Vanha Vaasa hospital (Vanhan Vaasan sairaala) is a state-owned forensic psychiatric hospital located in Vaasa, Finland. It is one of the two state-owned psychiatric hospitals in Finland, alongside Niuvanniemi Hospital in Kuopio. The hospital provides specialized forensic psychiatric services nationwide.

The hospital carries out mental state examinations and treats individuals who have been assessed as not criminally responsible for their actions. In addition, it provides care for patients suffering from severe psychiatric conditions. Approximately half of the hospital’s patients receive forensic psychiatric treatment, while the other half require hospitalization due to the severity of their conditions. Most of the hospital wards are closed and separated by gender, but there is also a mixed ward and an open ward. Treatment at the hospital is typically long-term, often lasting several years.

== History ==
Vanha Vaasa Hospital was originally established as a general provincial hospital in rented premises in 1768. It received its own building in 1769, and its current main building was completed in 1844. The hospital was known as Mustasaari Hospital until 1988.
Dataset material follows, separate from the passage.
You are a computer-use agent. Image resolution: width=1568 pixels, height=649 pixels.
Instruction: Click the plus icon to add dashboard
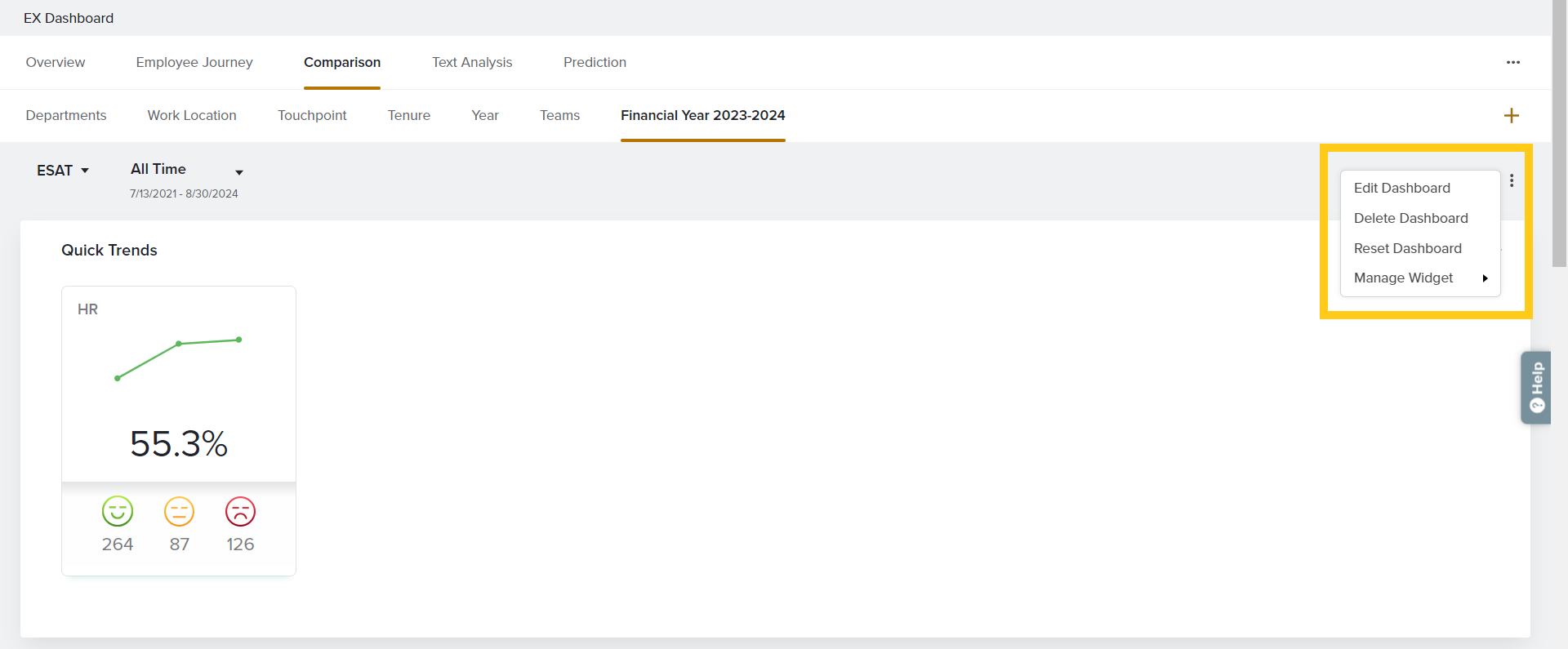[1511, 116]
The hospital's first physician was Barthold Rudolf Hast, who was also Finland's first district physician under Swedish rule. During his tenure, the number of patients increased from two to 30–50. In 1889, Mustasaari Hospital was converted into a psychiatric hospital. In 1939, it was designated as a forensic psychiatric hospital.

From 1939 to 1963, the hospital's chief physician was Yrjö K. Suominen, who controversially advocated for the euthanasia of mentally ill individuals in a 1945 publication, citing racial hygiene theories. From 1963 to 1992, the hospital director was Eeva Kauppi, who also served as a National Coalition Party MP. The current chief physician is Pirjo Takala.